Напоследок увидел нукер девочку, простоволосую, с глазами как у телочки. Девочка бежала босиком по снегу, усыпанному золой и гарью, спотыкаясь, истошно крича, точно ягненок, потерявший матку:
— Сношенька моя, прощай, сношенька! Люди, увели мою сношеньку, помогите! Злодеи проклятые, злодеи!
В один миг она словно поседела. Буран смешал со снегом и поставил дыбом ее волосы. А потом сшиб с ног. Девочка упала и забилась как припадочная, кусая и целуя землю.

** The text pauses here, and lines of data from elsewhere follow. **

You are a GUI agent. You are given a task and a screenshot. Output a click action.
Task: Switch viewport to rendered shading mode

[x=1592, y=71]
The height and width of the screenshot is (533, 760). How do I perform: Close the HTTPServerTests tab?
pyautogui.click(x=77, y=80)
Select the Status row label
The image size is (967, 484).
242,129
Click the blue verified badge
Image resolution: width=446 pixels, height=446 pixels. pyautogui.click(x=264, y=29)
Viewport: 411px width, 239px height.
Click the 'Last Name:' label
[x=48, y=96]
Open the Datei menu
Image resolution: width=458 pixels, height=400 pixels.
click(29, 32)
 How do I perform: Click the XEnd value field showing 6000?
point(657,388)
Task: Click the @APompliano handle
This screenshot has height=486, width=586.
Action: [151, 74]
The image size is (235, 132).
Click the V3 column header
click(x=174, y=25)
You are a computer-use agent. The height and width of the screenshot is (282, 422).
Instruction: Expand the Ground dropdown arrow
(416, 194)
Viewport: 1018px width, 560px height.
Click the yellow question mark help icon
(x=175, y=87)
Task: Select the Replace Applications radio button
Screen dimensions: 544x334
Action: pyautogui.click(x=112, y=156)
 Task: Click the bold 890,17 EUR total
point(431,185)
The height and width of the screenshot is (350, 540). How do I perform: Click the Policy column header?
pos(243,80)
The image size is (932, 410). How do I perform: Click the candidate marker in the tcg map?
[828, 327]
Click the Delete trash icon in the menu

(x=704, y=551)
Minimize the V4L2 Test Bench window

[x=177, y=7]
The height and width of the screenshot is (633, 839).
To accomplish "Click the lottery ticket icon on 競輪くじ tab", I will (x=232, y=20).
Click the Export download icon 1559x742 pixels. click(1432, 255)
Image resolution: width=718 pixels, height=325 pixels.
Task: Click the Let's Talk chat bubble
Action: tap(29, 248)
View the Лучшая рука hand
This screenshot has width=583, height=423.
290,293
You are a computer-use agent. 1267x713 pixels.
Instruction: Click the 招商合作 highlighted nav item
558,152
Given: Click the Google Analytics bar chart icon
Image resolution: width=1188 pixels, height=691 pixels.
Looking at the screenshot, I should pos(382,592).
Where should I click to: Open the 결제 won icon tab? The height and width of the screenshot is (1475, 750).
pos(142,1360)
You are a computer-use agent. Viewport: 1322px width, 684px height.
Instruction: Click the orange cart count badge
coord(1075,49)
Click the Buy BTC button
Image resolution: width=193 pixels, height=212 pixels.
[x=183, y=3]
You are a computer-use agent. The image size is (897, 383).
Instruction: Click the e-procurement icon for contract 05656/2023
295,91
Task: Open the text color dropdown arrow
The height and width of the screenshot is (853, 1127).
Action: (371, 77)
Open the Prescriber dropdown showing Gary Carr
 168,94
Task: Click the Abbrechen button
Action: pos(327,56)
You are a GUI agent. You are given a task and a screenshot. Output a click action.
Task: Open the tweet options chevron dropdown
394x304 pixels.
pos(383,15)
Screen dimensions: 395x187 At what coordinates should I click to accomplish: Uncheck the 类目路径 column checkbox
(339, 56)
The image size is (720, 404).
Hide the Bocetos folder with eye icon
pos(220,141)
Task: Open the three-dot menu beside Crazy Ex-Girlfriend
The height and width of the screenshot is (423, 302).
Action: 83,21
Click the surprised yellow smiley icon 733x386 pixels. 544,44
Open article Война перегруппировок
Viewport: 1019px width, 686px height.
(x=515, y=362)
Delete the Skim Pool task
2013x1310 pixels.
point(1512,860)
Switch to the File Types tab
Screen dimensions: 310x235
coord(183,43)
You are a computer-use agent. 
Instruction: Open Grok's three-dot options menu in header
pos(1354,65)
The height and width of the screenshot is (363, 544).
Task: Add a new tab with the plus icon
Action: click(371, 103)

Есенгельды в сильном беспокойстве искал своего сына. Расстались они второпях, в поворотный час. Пожалуй, рановато отец стал храбриться. Ну, да он не такой осел, чтобы лезть на рожон. Цел небось и невредим, ежели бог не взял за шиворот, пока шейх тянул за полу. Есть еще надобность пожить на этом свете, хотя и нет той возможности…
Три дня искал отца Есенгельды, стараясь не попадаться на глаза Мурат-шейху. Вот чего бы не хотелось — свидания с Мурат-шейхом. Избегал он также чересчур многолюдных встреч — с нукерами Абулхаир-хана. Уклонялся от них, как от летящего с горы валуна. Разве это не резон?
Впрочем, однажды, день кряду, Есенгельды рисковал — ездил со своими молодцами следом за Юсуп-би-ем. Маленький, юркий как мышь, на высоком, сильном коне, надвинув на брови громадный лисий треух, в котором его не отличить было от казаха-богатея, он
Ловкость и дерзость этого человека ошеломляли. Он подскакивал к Есенгельды, утирал треухом пот со лба и благодарил духов своих предков скрипучим басом, который частенько встречается у низкорослых людей. Он был из малолюдного рода табаклы, известного своим гостеприимством, отцом третьего Мамана…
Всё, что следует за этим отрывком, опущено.